*** DATA FOR THIS EXERCISE
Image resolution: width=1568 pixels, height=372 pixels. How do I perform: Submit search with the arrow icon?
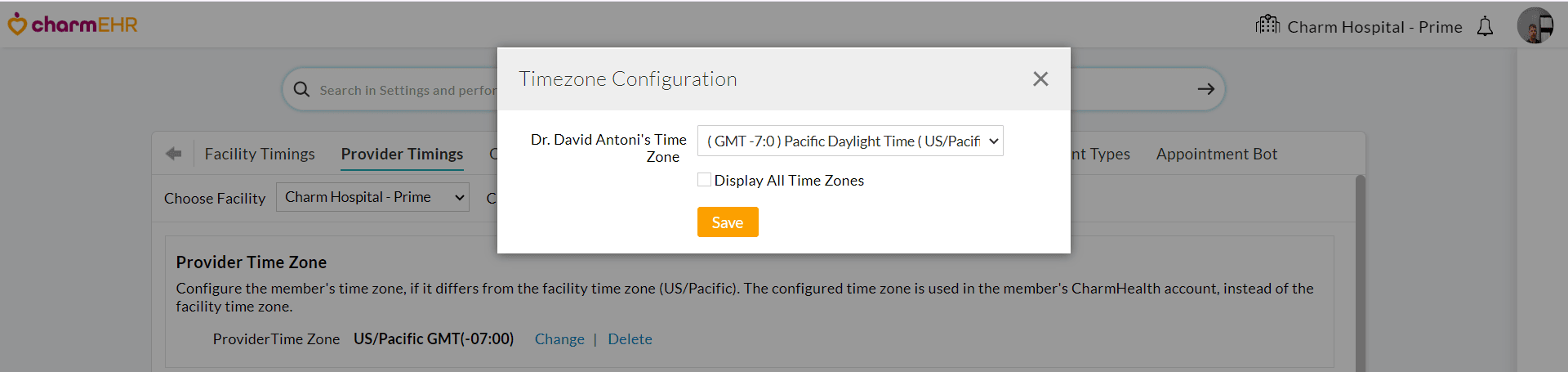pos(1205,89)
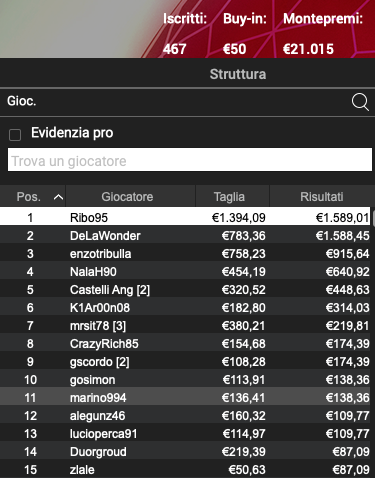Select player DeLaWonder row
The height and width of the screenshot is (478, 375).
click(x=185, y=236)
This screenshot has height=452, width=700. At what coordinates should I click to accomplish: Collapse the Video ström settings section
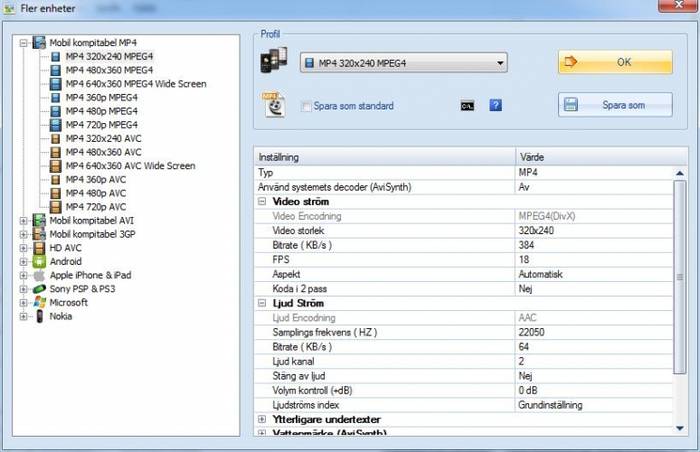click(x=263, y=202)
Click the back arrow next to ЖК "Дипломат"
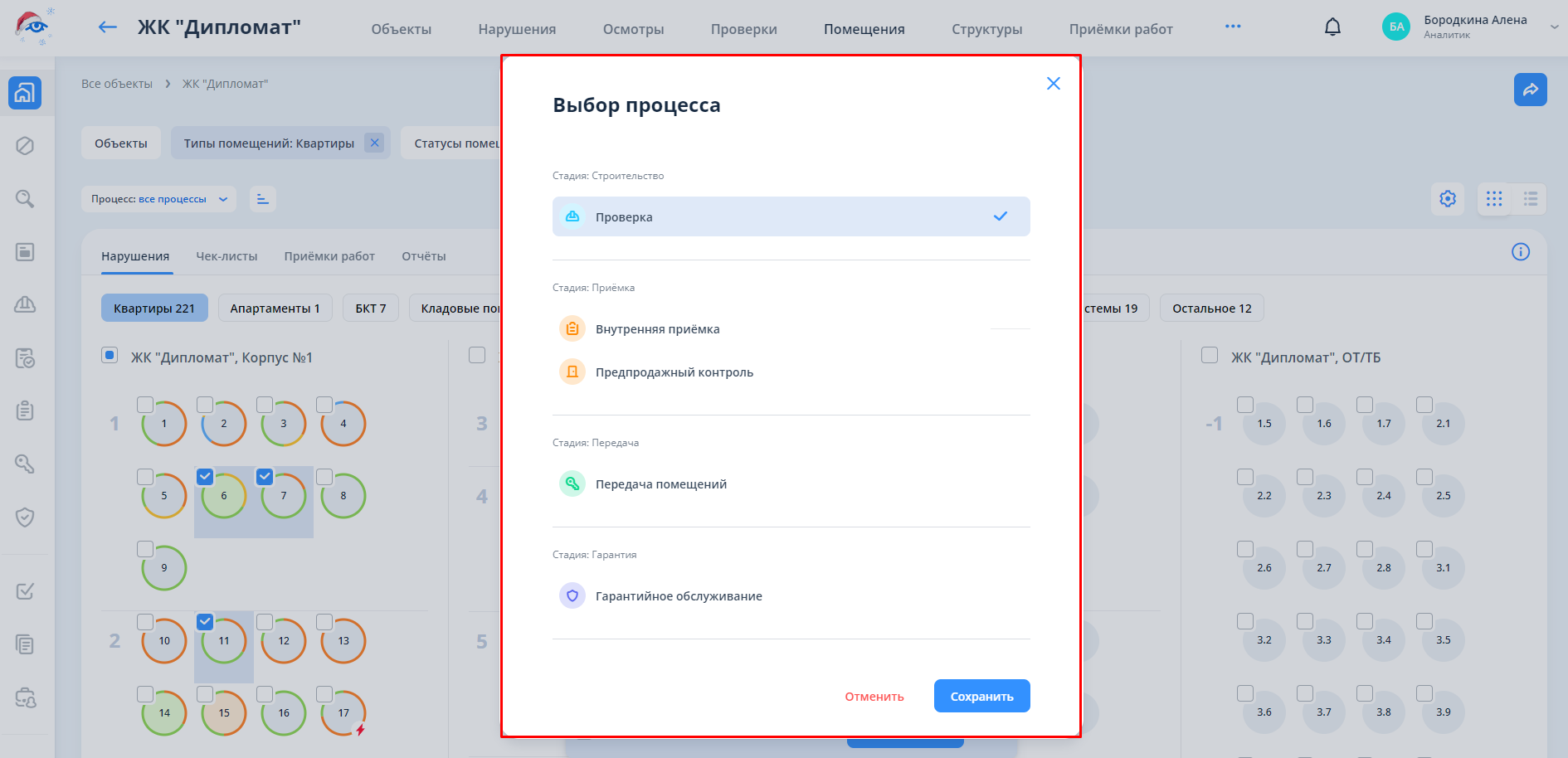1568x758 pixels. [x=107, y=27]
******
[WHAT YOU HAVE TO DO]
Set down every entry above without alteration, but print no images.

[TASK SOLUTION]
Image resolution: width=1568 pixels, height=372 pixels. How do I perform: Submit search with the arrow icon?
pos(1205,89)
Select player DeLaWonder row
The height and width of the screenshot is (478, 375).
click(x=185, y=236)
This screenshot has height=452, width=700. At what coordinates should I click to accomplish: Collapse the Video ström settings section
click(x=263, y=202)
Click the back arrow next to ЖК "Дипломат"
1568x758 pixels. [x=107, y=27]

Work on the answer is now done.